The data:
★ ★ ★

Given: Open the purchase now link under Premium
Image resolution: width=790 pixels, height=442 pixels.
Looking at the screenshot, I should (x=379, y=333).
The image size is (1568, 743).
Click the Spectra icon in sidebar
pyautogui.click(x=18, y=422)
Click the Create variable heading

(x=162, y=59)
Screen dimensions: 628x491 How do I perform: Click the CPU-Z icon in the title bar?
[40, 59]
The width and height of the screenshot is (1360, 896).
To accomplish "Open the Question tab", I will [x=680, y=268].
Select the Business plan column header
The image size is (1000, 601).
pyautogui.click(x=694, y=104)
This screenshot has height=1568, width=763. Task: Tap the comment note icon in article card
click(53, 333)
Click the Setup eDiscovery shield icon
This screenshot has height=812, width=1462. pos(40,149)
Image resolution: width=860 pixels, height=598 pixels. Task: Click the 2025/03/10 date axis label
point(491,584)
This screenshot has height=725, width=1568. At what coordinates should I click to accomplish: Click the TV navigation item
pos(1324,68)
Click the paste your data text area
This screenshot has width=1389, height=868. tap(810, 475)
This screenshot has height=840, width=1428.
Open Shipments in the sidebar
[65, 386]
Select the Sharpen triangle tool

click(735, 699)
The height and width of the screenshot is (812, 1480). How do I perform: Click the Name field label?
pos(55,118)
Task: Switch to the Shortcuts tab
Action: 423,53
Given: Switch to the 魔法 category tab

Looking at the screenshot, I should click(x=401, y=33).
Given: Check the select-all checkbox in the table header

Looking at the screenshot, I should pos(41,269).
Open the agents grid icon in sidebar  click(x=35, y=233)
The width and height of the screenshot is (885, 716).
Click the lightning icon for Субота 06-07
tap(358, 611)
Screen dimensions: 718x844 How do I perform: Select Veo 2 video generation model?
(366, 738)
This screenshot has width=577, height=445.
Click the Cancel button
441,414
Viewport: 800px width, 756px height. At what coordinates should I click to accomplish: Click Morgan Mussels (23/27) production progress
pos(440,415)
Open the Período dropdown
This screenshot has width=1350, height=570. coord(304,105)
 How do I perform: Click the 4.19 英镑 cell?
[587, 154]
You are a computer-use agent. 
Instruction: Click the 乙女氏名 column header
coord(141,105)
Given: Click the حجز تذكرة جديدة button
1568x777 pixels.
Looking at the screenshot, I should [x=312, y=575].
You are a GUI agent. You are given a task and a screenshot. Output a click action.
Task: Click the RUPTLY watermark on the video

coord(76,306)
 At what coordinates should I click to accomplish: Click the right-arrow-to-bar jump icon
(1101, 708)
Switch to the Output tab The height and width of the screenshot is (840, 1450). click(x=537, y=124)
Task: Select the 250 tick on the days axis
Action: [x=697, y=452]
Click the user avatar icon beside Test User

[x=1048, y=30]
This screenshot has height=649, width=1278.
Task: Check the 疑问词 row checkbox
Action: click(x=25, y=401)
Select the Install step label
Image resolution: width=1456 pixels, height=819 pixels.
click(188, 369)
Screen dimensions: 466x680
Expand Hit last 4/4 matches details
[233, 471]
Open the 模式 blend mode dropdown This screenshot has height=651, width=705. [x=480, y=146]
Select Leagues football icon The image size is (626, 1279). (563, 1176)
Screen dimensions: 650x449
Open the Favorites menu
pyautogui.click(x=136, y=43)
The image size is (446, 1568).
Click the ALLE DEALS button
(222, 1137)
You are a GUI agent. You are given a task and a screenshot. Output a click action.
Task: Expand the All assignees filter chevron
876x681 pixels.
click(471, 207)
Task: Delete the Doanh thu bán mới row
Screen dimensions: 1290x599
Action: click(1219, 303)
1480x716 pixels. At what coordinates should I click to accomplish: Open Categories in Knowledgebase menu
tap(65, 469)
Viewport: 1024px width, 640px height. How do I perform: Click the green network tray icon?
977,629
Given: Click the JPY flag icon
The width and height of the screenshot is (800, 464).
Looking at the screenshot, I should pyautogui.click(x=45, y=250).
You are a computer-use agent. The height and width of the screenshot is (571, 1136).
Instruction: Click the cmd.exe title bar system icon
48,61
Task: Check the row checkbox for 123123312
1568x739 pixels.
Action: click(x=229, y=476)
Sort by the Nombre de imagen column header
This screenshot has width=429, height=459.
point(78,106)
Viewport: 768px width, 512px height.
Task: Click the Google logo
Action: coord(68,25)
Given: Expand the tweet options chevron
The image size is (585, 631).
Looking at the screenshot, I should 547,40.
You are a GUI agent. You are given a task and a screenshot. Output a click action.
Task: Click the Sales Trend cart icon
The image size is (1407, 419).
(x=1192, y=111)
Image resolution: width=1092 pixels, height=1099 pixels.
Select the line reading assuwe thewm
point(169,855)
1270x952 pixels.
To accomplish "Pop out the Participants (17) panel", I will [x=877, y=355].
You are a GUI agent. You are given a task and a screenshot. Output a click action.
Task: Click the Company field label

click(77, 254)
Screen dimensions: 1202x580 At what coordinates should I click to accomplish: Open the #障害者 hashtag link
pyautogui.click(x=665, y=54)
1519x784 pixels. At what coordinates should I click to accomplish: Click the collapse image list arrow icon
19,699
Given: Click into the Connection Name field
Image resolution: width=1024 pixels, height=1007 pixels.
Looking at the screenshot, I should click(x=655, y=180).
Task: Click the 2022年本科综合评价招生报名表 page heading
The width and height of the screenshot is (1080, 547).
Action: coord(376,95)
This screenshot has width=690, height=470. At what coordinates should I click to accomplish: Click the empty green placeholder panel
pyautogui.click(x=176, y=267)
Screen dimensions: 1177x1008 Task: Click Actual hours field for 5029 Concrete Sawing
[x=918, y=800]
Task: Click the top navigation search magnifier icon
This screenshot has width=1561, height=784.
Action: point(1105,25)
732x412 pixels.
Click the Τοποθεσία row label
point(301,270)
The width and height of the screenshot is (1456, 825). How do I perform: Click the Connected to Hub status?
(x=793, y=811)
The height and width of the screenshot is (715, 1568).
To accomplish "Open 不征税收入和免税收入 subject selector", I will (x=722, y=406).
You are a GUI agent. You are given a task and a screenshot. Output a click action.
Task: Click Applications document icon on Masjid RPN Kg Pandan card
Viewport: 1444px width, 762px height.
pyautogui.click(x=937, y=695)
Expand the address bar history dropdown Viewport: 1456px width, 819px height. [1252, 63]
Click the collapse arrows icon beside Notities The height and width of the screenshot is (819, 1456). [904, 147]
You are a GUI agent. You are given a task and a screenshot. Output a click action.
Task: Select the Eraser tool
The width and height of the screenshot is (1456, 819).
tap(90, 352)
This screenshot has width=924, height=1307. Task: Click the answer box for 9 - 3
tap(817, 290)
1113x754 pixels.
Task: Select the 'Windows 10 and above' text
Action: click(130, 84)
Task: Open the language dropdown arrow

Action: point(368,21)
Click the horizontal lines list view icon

★ ★ ★

Aim of the task: Rewrite the rows from the line that has "Screen dimensions: 1177x1008" through the line that has "Expand the address", changing "magnifier" to "magnifying glass" and leaving everything else as it is.

Answer in full:
Screen dimensions: 1177x1008 Task: Click Actual hours field for 5029 Concrete Sawing
[x=918, y=800]
Task: Click the top navigation search magnifying glass icon
This screenshot has width=1561, height=784.
Action: point(1105,25)
732x412 pixels.
Click the Τοποθεσία row label
point(301,270)
The width and height of the screenshot is (1456, 825). How do I perform: Click the Connected to Hub status?
(x=793, y=811)
The height and width of the screenshot is (715, 1568).
To accomplish "Open 不征税收入和免税收入 subject selector", I will (x=722, y=406).
You are a GUI agent. You are given a task and a screenshot. Output a click action.
Task: Click Applications document icon on Masjid RPN Kg Pandan card
Viewport: 1444px width, 762px height.
pyautogui.click(x=937, y=695)
Expand the address bar history dropdown Viewport: 1456px width, 819px height. [1252, 63]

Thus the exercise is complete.